Domenico Scarlatti (1685-1757)

(born Naples, 26 October 1685; died Madrid, 23 July 1757).
Son of Alessandro Scarlatti.

In 1701 he was appointed organist and composer of the vice-regal court at Naples, where his father was "maestro di cappella". The following year he took leave of absence and travelled with the family to Florence where Alessandro hoped for employment from Prince Ferdinando de' Medici. When this was not forthcoming Domenico returned to Naples, where he tried his hand at opera before his father removed him in 1705 and sent him to Venice to try his luck there. It may have been in Venice that he first met Handel, with whom he formed a strong attachment. (Another friendship made in Italy was with Thomas Roseingrave, who later championed Scarlatti's music in England and Ireland.) By 1707, however, Scarlatti was in Rome, assisting his father at San Maria Maggiore, and he remained in Rome for over 12 years, occupying posts as "maestro" to the dowager Queen of Poland from 1711, to the Marquis de Fontes from 1714, and at St. Peter's (assistant "maestro" of the Cappella Giulia from November 1713, "maestro" from December 1714). He thus provided music for both sacred and secular employers, but he was unable to free himself from a domineering father until he obtained legal independence in January 1717.

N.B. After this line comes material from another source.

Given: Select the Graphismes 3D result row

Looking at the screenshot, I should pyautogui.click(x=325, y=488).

In 1719 Scarlatti resigned his positions in Rome and apparently spent some years in Palermo before taking up his next post, as "mestre" of the Portuguese court in Lisbon. The Lisbon earthquake of 1755 destroyed documents about his career there, but his duties included giving keyboard lessons to John V's daughter, Maria Barbara, and his younger brother, Don Antonio. When Maria Barbara married the Spanish crown prince in 1729 Scarlatti followed her to Seville and then, in 1733, to Madrid, where he spent the rest of his life. Although he continued to write vocal music, sacred and secular, the main works of his Iberian years are the remarkable series of keyboard sonatas, copied out in his last years and taken to Italy by his colleague, the castrato Farinelli.

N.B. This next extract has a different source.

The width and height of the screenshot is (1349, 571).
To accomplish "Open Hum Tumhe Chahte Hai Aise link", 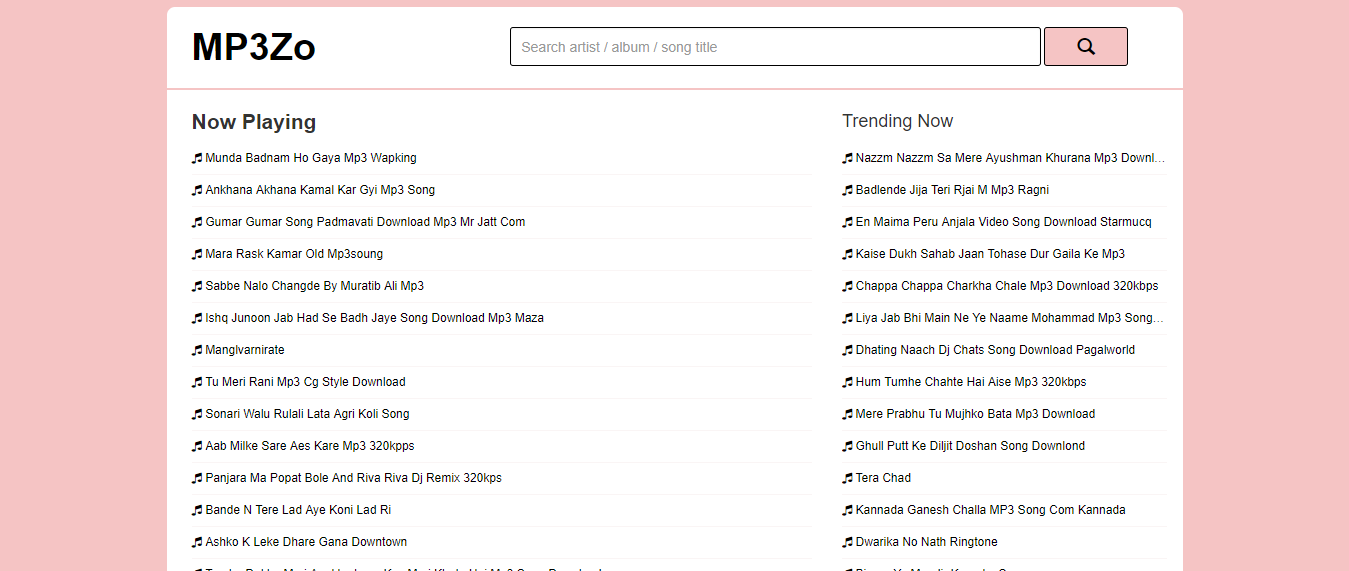I will (970, 382).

Scarlatti married twice: in 1728 a Roman, Maria Catarina Gentili, and in 1739 a Spaniard, Anastasia Maxarti Ximenes. None of his nine children became a musician. In 1738 he was honoured with a knighthood from King John V of Portugal, to which he responded by dedicating to the king a volume of "Essercizi per gravicembalo", the only music published during his lifetime under his supervision.

The seven operas Scarlatti wrote in Rome for Queen Maria Casimira were by no means failures, and his church music and secular cantatas contain much admirable music. But his fame rightly rests on the hundreds of keyboard sonatas, nearly all in the same binary form, in which he gave free rein to his imagination, stimulated by the new sounds, sights and customs of Iberia and by the astonishing gifts of his royal pupil and patron. In these he explored new worlds of virtuoso technique, putting to new musical ends such devices as hand-crossing, rapidly repeated notes, wide leaps in both hands and countless other means of achieving a devastating brilliance of effect.